Tampoco el curso de la Fundación García Morente y el CEU, que acaba de concluir, se ha quedado atrás. En fin, que ha terminado el curso académico y la asignatura pendiente sigue siendo la Educación para la ciudadanía. Nosotros rompemos la disciplina de la objeción y cursaremos periodísticamente esta materia.
El Gobierno ha comenzado su estrategia del miedo y paso atrás. No olvidemos que el miedo forma parte del argumentario más clásico de los gobiernos totalitarios que, en vez de educar a la ciudadanía, a la población, en el ejercicio de la libertad, siembran en la plaza pública la semilla del miedo, del temor al castigo, a las represalias, al ejercicio de la libertad. A los padres se les anuncia que si sus hijos no cursan la asignatura, no recibirán el título escolar. Así de claro. La vicepresidenta del Gobierno se ha rasgado las vestiduras, tan preciosas y originales ellas, y no entiende cómo un grupo de ciudadanos se opone al cumplimiento la ley. Ley serás, si bien haces; si no, no serás ley, decía el aforismo clásico.
La oposición material y formal de más de siete mil padres a la asignatura de Educación para la ciudadanía es la quiebra más grave del Estado español desde la implantación de la democracia. Los augures del Gobierno socialista se están temiendo que la deslegitimación de hecho de la ley educativa y de la capacidad del Estado de organizar el sistema educativo. Esta marea puede alcanzar tal magnitud que ya no les queda más remedio que la amenaza, que, por cierto, es efectiva en los segmentos de población que no tienen recursos para oponerse a tal muestra de estatismo legal consagrado. Este Gobierno no sólo conduce a la sociedad a un callejón ético sin salida sino que está llevando, a marchas forzadas, al Estado a una desintegración sin par que afecta a los ámbitos propios de la definición del Estado, como es el ejercicio de la regulación del orden y de aplicación de los mecanismos para garantizar el bien social.

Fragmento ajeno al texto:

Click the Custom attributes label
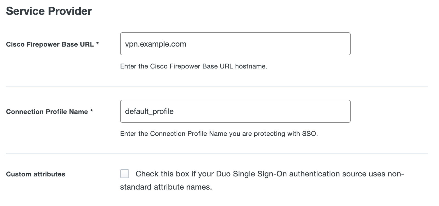Image resolution: width=439 pixels, height=206 pixels. (x=36, y=174)
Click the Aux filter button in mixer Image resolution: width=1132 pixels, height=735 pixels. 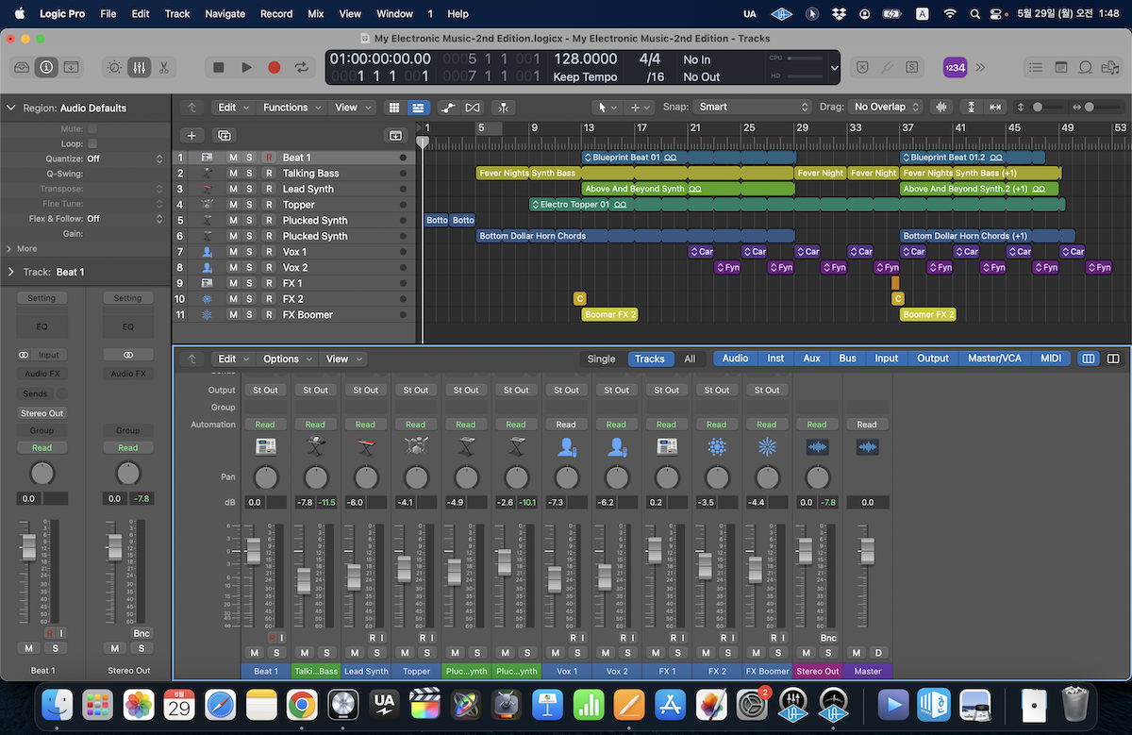point(811,359)
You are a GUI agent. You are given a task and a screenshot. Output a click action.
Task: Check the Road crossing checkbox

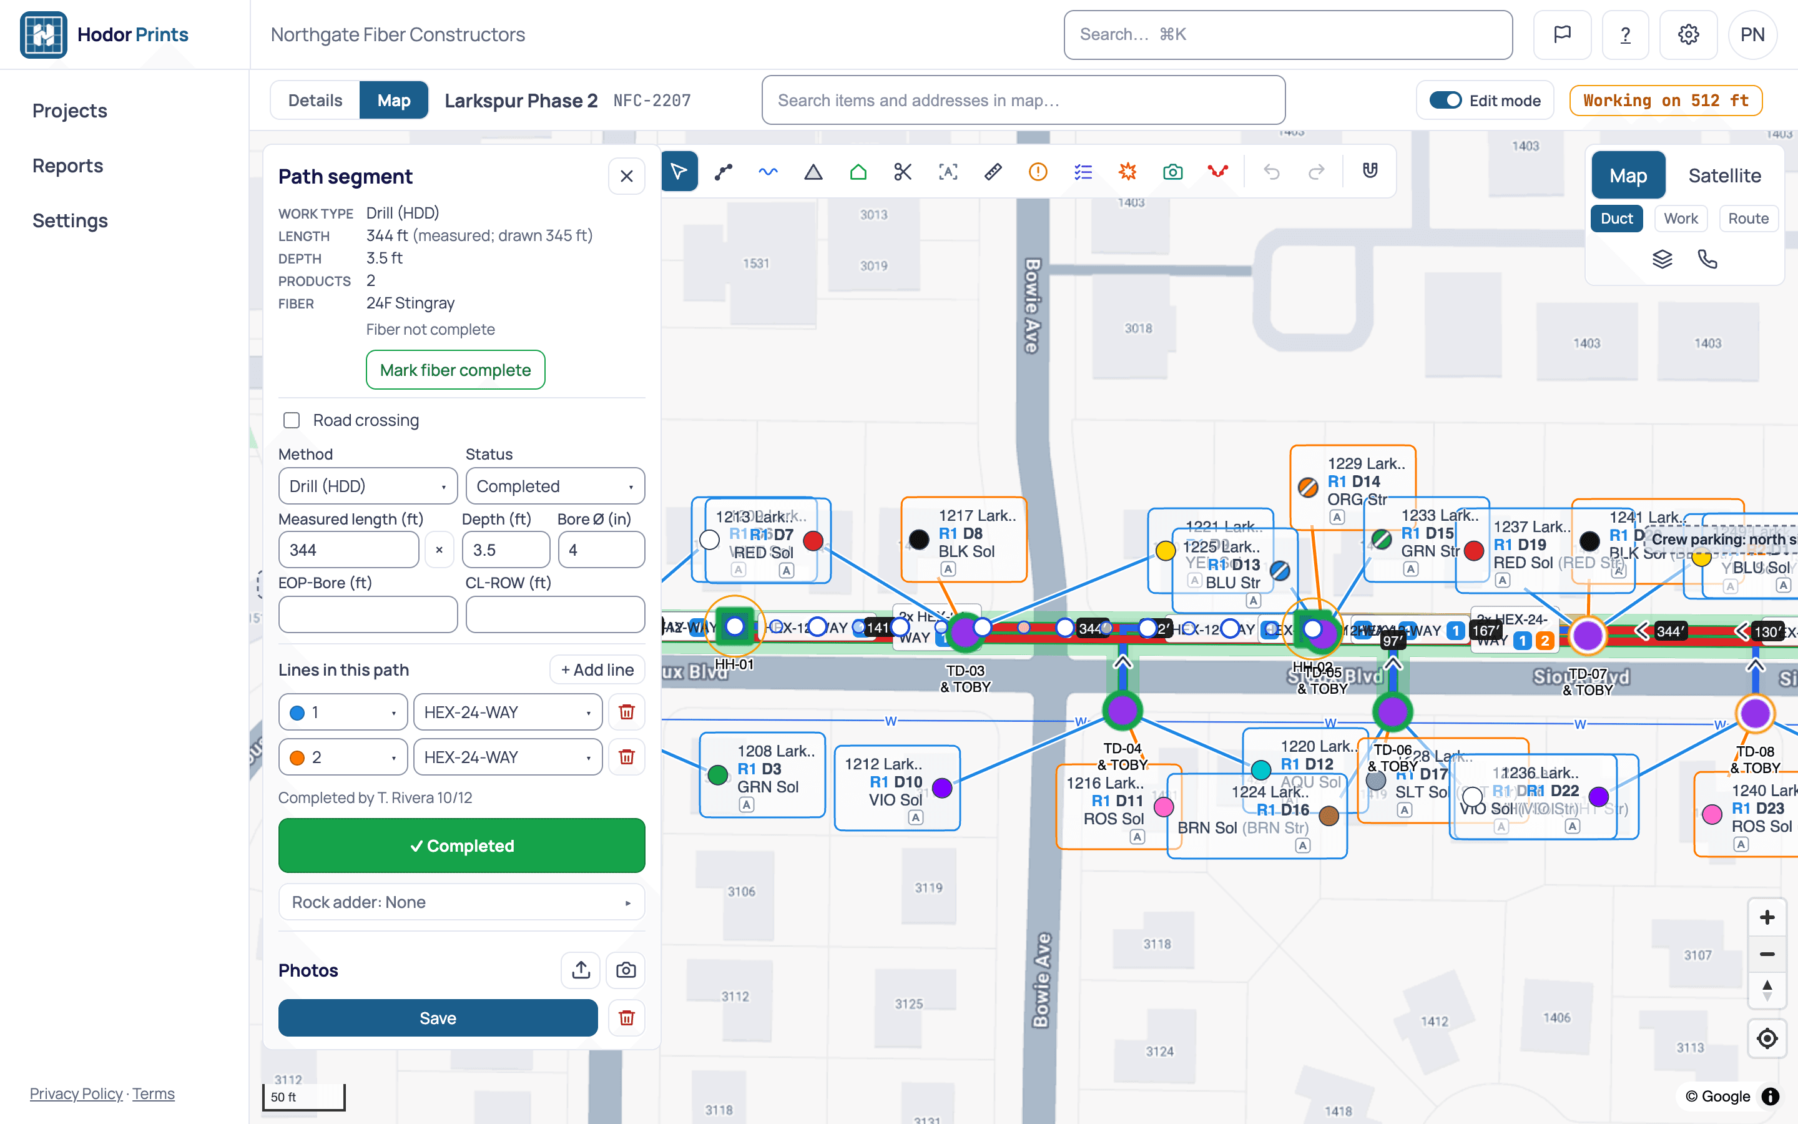[291, 421]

La clave del conflicto con la Educación para la ciudadanía no es la de una Iglesia que se opone al Gobierno, como ha querido hacer ver un destacable paria del socialismo patrio; ni mucho menos. Es el ejercicio de la libertad efectiva de los padres a ejercer un derecho, reconocido por la Constitución, frente a una inaceptable intromisión del Estado que se convierte en un Estado educador de una moral tan arbitraria y patética como la del Gobierno que la insufla.

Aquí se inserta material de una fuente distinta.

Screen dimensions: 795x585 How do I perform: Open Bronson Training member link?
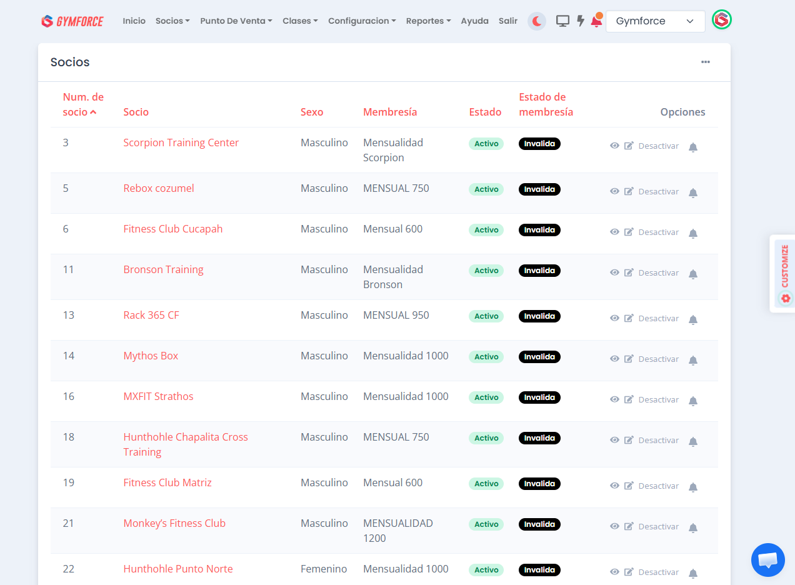[163, 269]
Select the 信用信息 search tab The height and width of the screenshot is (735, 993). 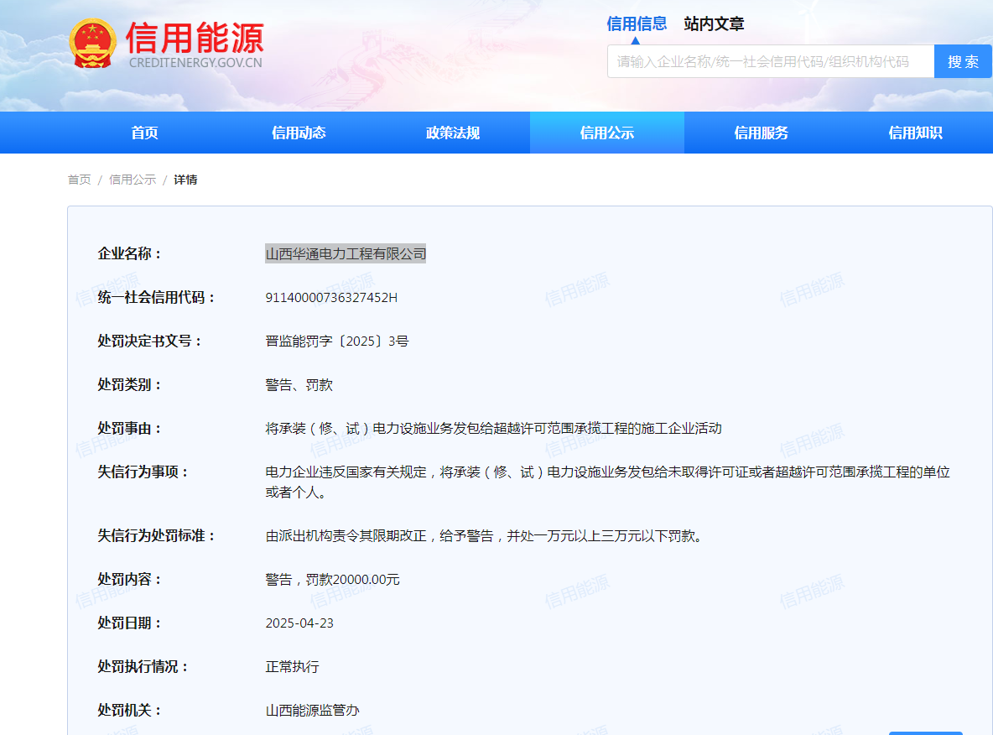[x=637, y=23]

De antiguo viene la pugna entre el pensamiento cristiano, quizá el único crítico de verdad, junto con ciertas corrientes liberales, contra el Estado. No debemos olvidar, siguiendo el magnífico y actualísimo libro de Hugo Rahner, Iglesia-Estado en la primitiva Iglesia, que hay dos principios que los cristianos nunca olvidan en su relación con el Estado. El primero es que, desde el inicio, la Iglesia ha reconocido en el Estado legítimo una forma establecida por Dios de la vida social de los hombres, con una desconfianza terrena consciente de los peligros que una defensa demasiado celosa del Estado a la Iglesia constituye para la libertad de ésta. Y, segundo, que la lucha entre la Iglesia y el Estado conduce al creyente a la altura de miras en el día futuro, máxime cuando el Estado se configura a partir de la ocupación de espacios propios de la cosmovisión antropológica que subyacente a toda Revelación. San Ambrosio diría aquello de que "se encuentra más alegría de ser perseguidos por los emperadores que amados por ellos".
Como afirmó el H. Echternach, en un clásico tratado sobre Iglesia y Estado, "la Iglesia occidental conquista su libertad ante el Estado, cuando osa afrontarlo en nombre del mandato divino. Ella ha debido ganarse su independencia a precio de pruebas cada vez más duras. Toda la historia de la Europa occidental nace de esta polaridad entre poder espiritual y mundano... Todo aquello que separa la Iglesia occidental de la oriental tiene sus raíces en la idea occidental de la libertad. Sólo en el espacio de a libertad, que es el resultado de esta pluralidad dolorosa, puede la Iglesia decir el anuncio y cumplir su misión". Sólo en un espacio de libertad, los cristianos podrán ser buenos cristianos y buenos ciudadanos.